Will Even Oman Now Face Turmoil?

Will Oman survive the end of Sultan Qaboos? The 74-year-old ruler, who modernized the country and kept it safe from most Middle East turmoil for almost half a century, is said to be terminally ill. His birthday -- the sultanate’s national holiday -- was not celebrated last month. And Qaboos is childless.

He has selected three of his closest relatives as potential heirs. The final choice will be made by the Royal Family Council. Should any problem arise, the matter will be settled by the National Defense Council.

Upon landing in Muscat, the capital city, visitors immediately realize that Oman is very different from other Gulf countries. Forget the skyscraper extravaganzas of Kuwait City, Manama, Doha, Dubai, and Abu-Dhabi. By law, buildings in Muscat must be built in stone or similar traditional materials, and must follow a low-rise, castle-like architectural pattern. Forget also the other states’ apartheid-style system of Bedouin minorities lording over majorities of immigrant workers: in Oman, 70% of the 3.2 million inhabitants are native citizens.

Oman differs from its neighbors in many more ways. While the other Gulf countries are tiny enclaves no larger than New Jersey or even Rhode Island, Oman is big: 309,000 square kilometers, the size of Kansas, or Poland. Admittedly, the hinterland is chiefly mountains and semi-desert. Still, there is a sense of strategic width, and strategic security.

While the other Gulf countries interact out of geographical necessity with the Arabian Peninsula (Saudi Arabia), the Fertile Crescent (Iraq and Syria), and Persia (the Islamic Republic of Iran), Oman is an Indian Ocean country. The hinterland’s mountain ranges effectively sever it from the peninsula. The monsoon winds have allowed the local population, from time immemorial, to trade with India and East Africa, or even to establish distant colonies like Zanzibar. And throughout the past 500 years, the Omanis have been in touch with the European maritime powers: first the Portuguese, from the 16th century on, and then the British in the 19th and early 20th centuries.

Even more stunning is Oman’s religious singularity: most inhabitants do not belong to Sunni or Shiite Islam. They follow a third way, Ibadism, an offshoot of Kharijism, that is also to be found in parts of North and East Africa.

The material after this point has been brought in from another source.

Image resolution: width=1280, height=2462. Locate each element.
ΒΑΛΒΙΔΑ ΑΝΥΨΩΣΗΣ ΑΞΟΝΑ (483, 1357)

Just like the early American Puritans, the Ibadis are both more strictly religious than the Sunnis and the Shiites, and much more tolerant and open-minded in political, social, and even intellectual matters. They have usually promoted good relations with Jews, Christians, and even Hindus. Moreover, they have comparatively democratic tendencies: they know not of hereditary kings-caliphs or hereditary imams, but rather of elected imams and secular kings or sultans.